Writer/director Bruce Robinson’s follow-up to his 1987 cult classic Withnail & I was this less successful satire on the evils of unfettered capitalism, How to Get Ahead in Advertising.
Once again relying on Withnail star Richard E. Grant to help drive the story and carry the film, and Robinson chose wisely. Just as in Withnail, Grant is riveting and mesmerizing in his role as the cynical and ultimately overstressed advertising executive Denis Dimbleby Bagley. But Robinson’s film, which is intended to be a black comedy exposing the ills of our modern capitalist society, quickly goes astray, only staying interesting because of Grant’s perfect performance.
Bagley is a sleazy ad man who’s struggling to come up with a campaign for an innovative new pimple cream. His creative block gets him so stressed out that it begins to take a toll on his marriage and manifests itself physically in the form of a giant boil on his shoulder. But Bagley really begins to lose it when he starts believing that the boil has grown an eye and is turning into a second head, a talking head, sentient and offering up advice.
Where Robinson goes wrong with his darkly-tinged humor in this film is crossing the line between metaphor and literal. At first we are along for the ride, accepting that Bagley is in the throes of a breakdown, overstressed and manifesting some delusion. Later on, however, Robinson seems to be taking this talking boil thing quite seriously, like some sort of B-grade sci-fi flick. The idea of a boil come to life and driving the actions of a raving, callous advertising executive becomes too hard to accept.
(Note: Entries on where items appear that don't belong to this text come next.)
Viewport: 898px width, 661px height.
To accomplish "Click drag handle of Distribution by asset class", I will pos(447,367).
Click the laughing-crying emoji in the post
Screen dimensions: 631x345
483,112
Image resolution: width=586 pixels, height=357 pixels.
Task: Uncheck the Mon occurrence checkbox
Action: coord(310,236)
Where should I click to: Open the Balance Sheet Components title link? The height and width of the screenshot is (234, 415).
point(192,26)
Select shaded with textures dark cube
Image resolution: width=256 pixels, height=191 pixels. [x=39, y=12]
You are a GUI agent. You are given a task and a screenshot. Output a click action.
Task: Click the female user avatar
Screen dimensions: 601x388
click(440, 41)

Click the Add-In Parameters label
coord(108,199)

Rachel Ward is quite lovely as Denis Bagley’s upper middle-class wife who would rather ignore his decline, his ruthless behavior toward her friends, and less than honest means of making money in order to maintain appearances and comfort. Richard Wilson is also quite good in the role of Bagley’s strict and equally contemptible boss.
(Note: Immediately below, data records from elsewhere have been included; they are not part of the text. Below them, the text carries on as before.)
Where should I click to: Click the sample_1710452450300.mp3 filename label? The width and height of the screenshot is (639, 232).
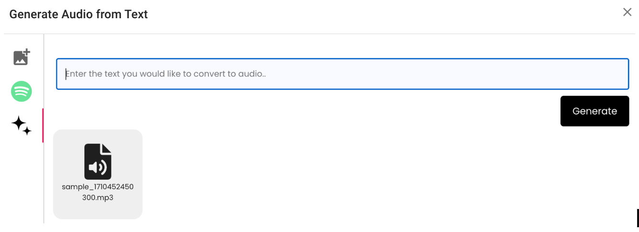[x=98, y=192]
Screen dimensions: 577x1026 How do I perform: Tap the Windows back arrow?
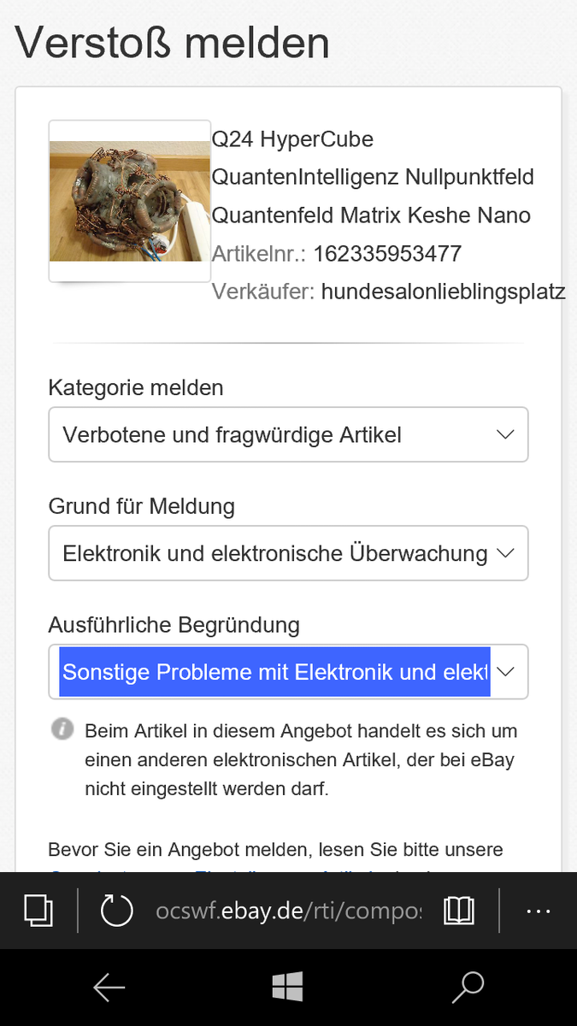109,988
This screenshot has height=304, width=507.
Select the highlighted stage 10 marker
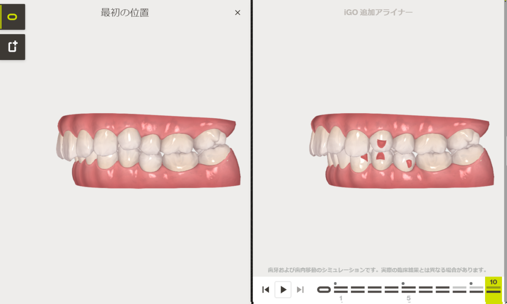493,290
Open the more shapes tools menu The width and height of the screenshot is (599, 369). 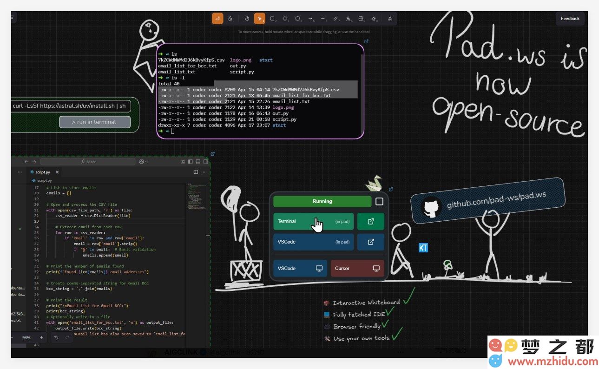pyautogui.click(x=390, y=19)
How to Get Ahead in Advertising is being released in the Withnail & I Limited Edition and Special Edition collections by Arrow Video.
Arrow lists How to Get Ahead in Advertising as being “newly transferred from original film elements and approved by director of photography Peter Hannan,” this is slightly different from their listing for the companion, main feature that this film accompanies in this set, where it specifically states “New 2K restoration of WITHNAIL and I from the original camera negative, supervised and approved by director of photography Peter Hannan.” Whatever the provenance of How to Get Ahead in Advertising, it looks good in this new restoration, and perhaps owing to a better production to begin with, looks better than Withnail in this AVC/MPEG-4 1080p encodement on Blu-ray. Grain is present, but far less intrusive, shadow nuance is better and more extended, colors look a little more natural, and detail is stronger still.
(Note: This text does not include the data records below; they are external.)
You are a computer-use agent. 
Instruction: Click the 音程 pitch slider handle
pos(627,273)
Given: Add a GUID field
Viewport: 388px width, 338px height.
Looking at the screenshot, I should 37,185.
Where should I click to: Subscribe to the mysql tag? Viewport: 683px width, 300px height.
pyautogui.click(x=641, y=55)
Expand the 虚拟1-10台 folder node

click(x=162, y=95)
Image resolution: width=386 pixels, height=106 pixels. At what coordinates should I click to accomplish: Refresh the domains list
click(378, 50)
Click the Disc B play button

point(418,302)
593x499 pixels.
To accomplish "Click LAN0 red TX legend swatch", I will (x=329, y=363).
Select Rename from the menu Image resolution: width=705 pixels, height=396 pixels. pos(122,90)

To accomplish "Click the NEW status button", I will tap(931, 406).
How to Get Ahead in Advertising comes with a LPCM 2.0 Stereo (48kHz/24-bit) soundtrack on Blu-ray that is good, but not great. While the dialogue is clean and intelligible, some of the music, sound effects, and stereo imagery could use a bit more clarity and also a little less sparkle on the high end.
- Interview with Michael Pickwoad (1.78:1; 1080p/24; 00:10:11) – Production Designer Michael Pickwoad recalls his work on How to Get Ahead in Advertising in an interview recorded in August 2014.
- Theatrical Trailer (1.33:1; 1080p/24; 00:01:53)
The Definitive Word
How to Get Ahead in Advertising, the follow-up to Withnail and I, is nowhere near as successful or as funny, but it is dotted with some quality performances that are still a joy to watch, especially from leads Richard E. Grant and Rachel Ward, and as a companion piece it perhaps deserves a reexamination.